**TASK INSTRUCTIONS:** Go through the data below line by line and count those containing the word "computer". Reply with the count only.

**ENTRIES PROVIDED:**
= = = = = = =
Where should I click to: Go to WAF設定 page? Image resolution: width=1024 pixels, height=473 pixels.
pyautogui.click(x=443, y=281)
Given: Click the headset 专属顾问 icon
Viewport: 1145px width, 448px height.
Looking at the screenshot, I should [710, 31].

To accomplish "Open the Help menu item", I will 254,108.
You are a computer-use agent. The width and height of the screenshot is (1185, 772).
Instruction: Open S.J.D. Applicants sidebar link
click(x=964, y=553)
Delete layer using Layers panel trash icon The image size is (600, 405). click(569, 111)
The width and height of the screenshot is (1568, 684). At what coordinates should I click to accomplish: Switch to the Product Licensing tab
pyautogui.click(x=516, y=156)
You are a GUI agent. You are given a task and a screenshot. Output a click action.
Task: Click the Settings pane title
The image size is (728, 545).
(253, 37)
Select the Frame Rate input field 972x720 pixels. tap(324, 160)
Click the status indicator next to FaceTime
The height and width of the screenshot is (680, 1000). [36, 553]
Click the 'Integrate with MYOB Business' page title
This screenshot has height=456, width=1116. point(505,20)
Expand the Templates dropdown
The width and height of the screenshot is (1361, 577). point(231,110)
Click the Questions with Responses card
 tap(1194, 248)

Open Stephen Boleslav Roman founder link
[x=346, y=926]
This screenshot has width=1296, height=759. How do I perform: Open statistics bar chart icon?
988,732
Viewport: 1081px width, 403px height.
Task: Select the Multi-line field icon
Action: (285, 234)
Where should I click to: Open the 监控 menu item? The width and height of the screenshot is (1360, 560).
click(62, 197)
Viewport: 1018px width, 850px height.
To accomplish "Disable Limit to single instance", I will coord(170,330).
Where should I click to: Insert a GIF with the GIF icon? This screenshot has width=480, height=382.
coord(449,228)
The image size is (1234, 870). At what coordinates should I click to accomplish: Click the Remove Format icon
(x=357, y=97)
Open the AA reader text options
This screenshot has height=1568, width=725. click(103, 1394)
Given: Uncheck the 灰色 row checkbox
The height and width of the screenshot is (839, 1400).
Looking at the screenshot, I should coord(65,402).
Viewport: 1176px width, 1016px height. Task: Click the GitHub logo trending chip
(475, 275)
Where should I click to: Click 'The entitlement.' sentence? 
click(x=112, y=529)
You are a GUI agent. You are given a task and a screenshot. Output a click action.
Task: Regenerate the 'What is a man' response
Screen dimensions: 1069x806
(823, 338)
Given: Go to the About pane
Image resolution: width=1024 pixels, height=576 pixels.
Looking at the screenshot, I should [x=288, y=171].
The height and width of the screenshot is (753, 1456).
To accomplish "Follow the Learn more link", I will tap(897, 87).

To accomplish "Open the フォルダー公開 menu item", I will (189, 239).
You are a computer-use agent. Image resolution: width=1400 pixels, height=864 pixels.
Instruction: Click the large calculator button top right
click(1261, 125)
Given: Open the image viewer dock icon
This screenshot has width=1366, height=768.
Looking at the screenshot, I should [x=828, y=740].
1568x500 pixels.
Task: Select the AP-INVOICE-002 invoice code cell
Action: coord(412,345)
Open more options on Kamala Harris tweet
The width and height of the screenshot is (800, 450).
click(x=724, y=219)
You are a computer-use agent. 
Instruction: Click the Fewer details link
= = = = = = =
**ANSWER SECTION:** 3